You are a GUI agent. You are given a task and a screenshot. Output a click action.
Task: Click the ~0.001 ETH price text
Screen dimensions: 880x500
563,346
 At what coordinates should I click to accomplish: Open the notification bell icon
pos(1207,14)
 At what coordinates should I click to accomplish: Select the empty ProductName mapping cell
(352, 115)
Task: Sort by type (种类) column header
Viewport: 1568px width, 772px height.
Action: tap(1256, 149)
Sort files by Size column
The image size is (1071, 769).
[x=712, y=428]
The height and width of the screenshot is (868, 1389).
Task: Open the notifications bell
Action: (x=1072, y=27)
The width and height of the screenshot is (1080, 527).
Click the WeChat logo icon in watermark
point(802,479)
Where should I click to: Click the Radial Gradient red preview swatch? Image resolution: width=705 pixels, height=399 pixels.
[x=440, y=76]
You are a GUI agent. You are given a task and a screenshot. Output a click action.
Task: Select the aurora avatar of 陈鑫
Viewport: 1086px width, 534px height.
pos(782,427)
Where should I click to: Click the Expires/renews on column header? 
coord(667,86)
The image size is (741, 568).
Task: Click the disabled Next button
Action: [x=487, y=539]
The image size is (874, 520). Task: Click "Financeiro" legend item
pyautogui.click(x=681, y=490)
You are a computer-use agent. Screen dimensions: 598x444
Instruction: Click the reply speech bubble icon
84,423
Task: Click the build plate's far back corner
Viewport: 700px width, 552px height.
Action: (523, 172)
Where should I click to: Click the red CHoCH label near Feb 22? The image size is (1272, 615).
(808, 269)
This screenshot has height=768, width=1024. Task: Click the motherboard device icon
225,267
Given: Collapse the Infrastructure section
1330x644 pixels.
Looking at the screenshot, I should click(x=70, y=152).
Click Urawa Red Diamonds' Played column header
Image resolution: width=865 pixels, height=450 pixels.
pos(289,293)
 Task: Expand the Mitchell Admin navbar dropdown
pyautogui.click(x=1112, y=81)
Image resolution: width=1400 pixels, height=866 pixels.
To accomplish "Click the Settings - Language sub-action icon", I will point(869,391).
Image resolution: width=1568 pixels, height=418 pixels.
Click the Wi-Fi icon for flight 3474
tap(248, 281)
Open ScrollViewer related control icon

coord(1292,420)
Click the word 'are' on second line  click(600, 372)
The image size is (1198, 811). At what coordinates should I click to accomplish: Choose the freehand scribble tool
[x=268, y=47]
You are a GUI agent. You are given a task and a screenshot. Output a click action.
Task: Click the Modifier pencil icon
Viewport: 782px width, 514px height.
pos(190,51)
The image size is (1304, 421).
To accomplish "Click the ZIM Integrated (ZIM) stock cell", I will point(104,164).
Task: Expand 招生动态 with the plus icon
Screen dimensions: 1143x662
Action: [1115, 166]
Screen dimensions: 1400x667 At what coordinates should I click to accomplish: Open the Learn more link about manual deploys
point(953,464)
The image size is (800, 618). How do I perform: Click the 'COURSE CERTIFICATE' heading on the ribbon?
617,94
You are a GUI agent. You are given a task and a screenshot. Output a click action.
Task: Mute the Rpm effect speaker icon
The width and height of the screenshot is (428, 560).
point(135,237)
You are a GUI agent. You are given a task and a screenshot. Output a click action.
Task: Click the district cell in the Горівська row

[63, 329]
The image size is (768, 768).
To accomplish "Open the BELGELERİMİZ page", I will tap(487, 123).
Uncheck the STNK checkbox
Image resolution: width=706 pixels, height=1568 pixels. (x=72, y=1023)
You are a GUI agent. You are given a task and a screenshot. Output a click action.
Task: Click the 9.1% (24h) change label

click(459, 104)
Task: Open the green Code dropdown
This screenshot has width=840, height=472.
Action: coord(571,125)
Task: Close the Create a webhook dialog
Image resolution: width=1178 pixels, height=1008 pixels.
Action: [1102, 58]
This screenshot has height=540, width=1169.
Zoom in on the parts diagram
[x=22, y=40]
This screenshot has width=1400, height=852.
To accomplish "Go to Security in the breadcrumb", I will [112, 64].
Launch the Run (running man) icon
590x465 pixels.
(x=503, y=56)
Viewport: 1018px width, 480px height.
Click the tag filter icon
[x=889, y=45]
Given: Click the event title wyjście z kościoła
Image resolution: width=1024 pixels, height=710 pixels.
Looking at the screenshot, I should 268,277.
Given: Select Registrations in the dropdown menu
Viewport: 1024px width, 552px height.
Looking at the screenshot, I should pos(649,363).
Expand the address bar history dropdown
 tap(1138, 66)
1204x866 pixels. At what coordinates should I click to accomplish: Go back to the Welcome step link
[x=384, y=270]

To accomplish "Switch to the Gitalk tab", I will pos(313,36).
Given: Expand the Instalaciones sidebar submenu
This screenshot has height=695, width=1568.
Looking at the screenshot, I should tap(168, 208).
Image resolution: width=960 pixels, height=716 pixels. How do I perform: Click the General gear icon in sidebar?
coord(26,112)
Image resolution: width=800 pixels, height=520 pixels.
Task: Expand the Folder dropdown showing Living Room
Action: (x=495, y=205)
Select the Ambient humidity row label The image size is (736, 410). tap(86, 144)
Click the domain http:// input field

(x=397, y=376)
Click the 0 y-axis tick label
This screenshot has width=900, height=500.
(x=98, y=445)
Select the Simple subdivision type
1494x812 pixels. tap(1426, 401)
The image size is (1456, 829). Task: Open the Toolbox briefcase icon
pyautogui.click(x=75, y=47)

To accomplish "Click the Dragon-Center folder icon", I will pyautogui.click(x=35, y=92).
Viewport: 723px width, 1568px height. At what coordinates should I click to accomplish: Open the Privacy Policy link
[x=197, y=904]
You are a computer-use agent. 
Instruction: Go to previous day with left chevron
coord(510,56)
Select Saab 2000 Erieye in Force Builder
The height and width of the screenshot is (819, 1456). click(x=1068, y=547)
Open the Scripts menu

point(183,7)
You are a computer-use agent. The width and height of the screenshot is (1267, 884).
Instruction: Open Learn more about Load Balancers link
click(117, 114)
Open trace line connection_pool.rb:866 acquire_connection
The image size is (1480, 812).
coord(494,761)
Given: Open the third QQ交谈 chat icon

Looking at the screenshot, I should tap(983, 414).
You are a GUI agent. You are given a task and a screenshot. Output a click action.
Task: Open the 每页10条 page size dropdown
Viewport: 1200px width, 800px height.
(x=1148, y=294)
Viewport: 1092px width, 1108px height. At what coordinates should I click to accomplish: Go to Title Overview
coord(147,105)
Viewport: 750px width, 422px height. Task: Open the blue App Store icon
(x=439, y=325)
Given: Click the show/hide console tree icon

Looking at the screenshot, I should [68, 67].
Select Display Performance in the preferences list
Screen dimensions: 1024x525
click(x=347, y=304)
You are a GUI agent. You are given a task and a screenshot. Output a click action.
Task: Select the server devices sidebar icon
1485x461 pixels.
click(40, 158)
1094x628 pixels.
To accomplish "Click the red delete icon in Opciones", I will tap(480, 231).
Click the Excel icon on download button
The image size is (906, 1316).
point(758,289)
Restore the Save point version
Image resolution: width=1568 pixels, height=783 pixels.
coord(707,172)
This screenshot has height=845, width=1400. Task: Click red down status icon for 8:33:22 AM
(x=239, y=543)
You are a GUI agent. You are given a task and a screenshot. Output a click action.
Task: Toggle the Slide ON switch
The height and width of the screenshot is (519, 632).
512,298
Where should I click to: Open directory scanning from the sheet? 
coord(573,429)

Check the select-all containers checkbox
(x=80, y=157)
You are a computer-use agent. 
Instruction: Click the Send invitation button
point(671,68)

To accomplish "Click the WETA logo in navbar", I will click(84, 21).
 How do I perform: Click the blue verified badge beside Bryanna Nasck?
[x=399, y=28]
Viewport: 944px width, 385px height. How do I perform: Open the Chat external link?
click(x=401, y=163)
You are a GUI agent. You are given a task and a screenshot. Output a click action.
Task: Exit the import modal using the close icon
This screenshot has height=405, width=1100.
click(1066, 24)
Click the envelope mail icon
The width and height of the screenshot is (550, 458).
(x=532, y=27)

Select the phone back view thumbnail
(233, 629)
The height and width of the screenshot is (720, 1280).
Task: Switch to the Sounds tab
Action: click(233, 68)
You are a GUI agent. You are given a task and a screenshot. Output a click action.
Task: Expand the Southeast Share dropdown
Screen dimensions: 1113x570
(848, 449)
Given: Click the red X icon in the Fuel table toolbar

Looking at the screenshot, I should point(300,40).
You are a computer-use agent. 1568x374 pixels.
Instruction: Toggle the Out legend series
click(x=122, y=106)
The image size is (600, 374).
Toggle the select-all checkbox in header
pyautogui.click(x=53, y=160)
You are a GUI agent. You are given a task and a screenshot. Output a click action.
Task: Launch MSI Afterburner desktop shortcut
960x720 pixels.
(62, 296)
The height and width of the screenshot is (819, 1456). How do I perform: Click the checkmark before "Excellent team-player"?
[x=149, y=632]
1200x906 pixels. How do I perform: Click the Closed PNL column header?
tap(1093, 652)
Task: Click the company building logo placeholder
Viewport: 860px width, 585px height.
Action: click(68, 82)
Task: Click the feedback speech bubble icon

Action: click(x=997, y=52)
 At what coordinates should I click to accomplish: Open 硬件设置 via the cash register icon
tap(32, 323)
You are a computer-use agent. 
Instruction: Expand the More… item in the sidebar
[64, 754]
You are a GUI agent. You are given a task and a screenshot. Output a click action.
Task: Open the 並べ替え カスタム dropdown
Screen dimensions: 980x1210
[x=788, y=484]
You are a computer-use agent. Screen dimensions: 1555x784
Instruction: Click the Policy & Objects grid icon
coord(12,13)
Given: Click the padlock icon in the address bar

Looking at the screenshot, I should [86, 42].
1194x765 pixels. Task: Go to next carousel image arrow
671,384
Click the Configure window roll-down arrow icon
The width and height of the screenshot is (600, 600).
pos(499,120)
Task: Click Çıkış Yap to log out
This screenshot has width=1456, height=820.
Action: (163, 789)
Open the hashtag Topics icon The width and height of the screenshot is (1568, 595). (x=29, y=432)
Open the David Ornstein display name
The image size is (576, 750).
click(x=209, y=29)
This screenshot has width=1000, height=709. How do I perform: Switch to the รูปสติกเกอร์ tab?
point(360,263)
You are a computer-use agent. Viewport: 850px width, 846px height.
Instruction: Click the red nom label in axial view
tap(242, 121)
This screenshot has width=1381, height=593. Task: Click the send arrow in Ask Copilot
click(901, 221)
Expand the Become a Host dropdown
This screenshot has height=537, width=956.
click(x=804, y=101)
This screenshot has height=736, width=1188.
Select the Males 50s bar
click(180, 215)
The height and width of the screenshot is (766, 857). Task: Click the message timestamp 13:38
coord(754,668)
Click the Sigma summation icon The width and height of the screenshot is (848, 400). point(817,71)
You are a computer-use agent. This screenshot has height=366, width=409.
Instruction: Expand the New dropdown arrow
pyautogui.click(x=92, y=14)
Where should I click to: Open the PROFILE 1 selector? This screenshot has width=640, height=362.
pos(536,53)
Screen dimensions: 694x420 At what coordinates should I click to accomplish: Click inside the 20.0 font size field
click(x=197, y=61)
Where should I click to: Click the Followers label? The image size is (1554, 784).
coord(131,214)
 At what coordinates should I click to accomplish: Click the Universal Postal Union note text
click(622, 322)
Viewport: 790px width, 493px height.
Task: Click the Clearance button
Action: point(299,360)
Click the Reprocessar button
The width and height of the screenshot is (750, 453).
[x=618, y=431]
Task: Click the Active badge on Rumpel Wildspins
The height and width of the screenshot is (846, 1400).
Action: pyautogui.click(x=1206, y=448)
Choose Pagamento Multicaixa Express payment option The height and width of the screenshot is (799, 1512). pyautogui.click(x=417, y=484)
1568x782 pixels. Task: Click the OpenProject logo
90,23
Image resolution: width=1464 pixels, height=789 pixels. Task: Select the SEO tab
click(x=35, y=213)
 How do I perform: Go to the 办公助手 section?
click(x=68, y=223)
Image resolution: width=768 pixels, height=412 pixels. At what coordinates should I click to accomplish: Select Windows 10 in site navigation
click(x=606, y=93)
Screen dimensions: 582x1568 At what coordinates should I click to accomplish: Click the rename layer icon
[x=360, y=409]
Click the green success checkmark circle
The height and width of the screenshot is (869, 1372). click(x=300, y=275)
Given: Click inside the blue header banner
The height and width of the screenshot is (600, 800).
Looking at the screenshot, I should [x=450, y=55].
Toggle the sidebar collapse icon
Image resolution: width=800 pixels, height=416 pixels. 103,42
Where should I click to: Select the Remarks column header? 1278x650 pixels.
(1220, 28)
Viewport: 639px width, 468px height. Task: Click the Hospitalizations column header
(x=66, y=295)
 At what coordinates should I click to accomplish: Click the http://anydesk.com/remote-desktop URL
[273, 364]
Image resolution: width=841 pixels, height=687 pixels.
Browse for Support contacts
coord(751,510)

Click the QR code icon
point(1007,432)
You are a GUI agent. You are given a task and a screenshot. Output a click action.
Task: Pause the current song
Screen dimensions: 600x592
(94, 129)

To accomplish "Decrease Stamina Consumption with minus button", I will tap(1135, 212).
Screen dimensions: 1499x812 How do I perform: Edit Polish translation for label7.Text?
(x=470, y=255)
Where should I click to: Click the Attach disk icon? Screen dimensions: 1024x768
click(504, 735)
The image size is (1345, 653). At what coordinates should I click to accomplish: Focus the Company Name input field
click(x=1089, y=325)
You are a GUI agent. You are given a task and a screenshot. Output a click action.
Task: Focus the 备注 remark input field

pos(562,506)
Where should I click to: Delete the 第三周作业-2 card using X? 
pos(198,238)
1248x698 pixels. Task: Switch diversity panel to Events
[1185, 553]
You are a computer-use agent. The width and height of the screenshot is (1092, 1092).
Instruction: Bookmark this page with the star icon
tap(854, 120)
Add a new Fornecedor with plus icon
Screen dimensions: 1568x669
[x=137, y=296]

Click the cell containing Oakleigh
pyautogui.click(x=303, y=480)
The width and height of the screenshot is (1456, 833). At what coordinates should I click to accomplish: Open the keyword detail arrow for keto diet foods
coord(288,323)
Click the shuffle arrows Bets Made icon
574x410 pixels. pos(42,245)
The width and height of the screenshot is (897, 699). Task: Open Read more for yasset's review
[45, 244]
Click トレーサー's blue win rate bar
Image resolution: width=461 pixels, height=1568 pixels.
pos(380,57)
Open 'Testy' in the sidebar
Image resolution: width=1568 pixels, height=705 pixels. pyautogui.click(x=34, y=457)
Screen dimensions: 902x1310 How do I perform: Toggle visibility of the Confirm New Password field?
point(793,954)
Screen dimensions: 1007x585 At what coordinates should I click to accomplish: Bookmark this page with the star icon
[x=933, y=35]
───
▸ Work request: Return, with no change at all, every line in the entries above from the line containing "Click the word" through the line containing "Task: Click the Modifier pencil icon".

▸ Task response:
Click the word 'are' on second line  click(600, 372)
The image size is (1198, 811). At what coordinates should I click to accomplish: Choose the freehand scribble tool
[x=268, y=47]
You are a GUI agent. You are given a task and a screenshot. Output a click action.
Task: Click the Modifier pencil icon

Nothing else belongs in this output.